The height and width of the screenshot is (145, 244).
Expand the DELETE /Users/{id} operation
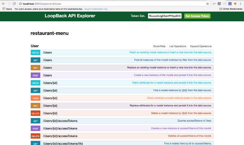pyautogui.click(x=50, y=113)
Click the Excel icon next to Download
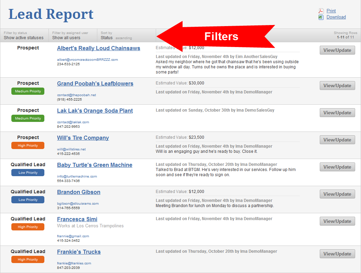The height and width of the screenshot is (273, 361). click(x=321, y=17)
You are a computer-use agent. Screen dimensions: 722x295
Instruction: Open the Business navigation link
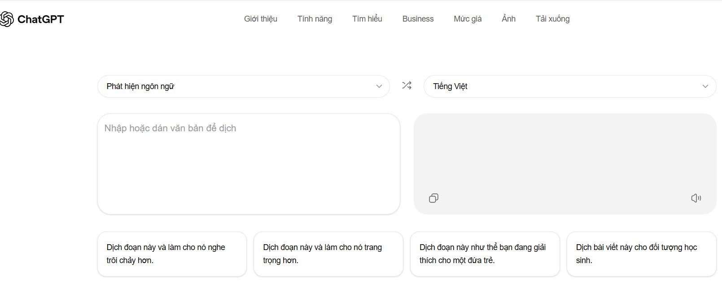[418, 19]

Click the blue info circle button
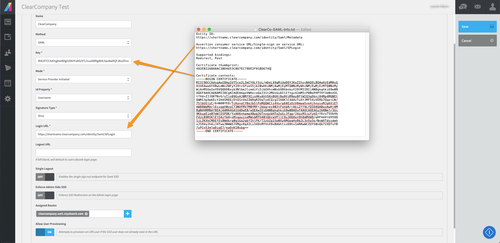pyautogui.click(x=489, y=232)
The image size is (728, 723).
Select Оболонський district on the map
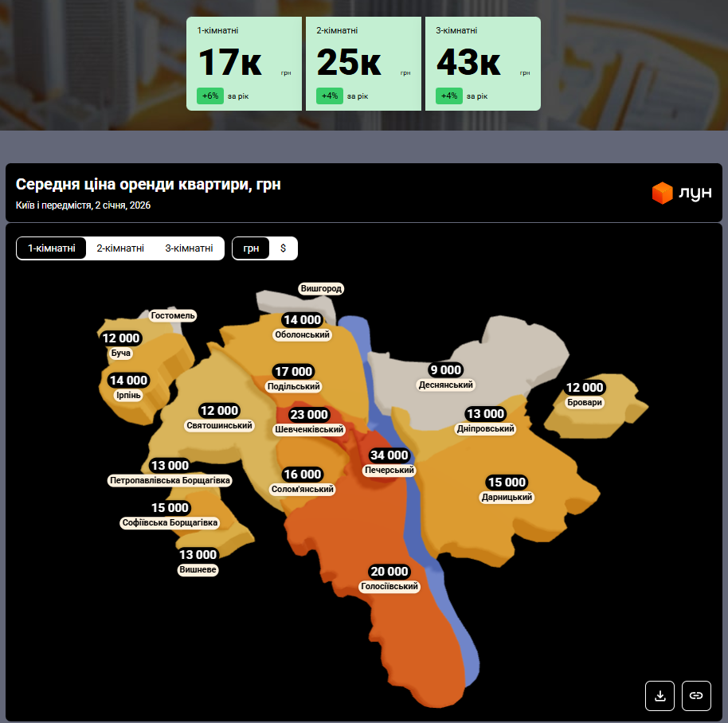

****

> **Instructions for the task**
Would you restate word for word each line from the one that holds "The image size is (728, 723)." to the end of the material, both ends included, without the pictures?

> **Solution to this problem**
The image size is (728, 723).
Select Оболонський district on the map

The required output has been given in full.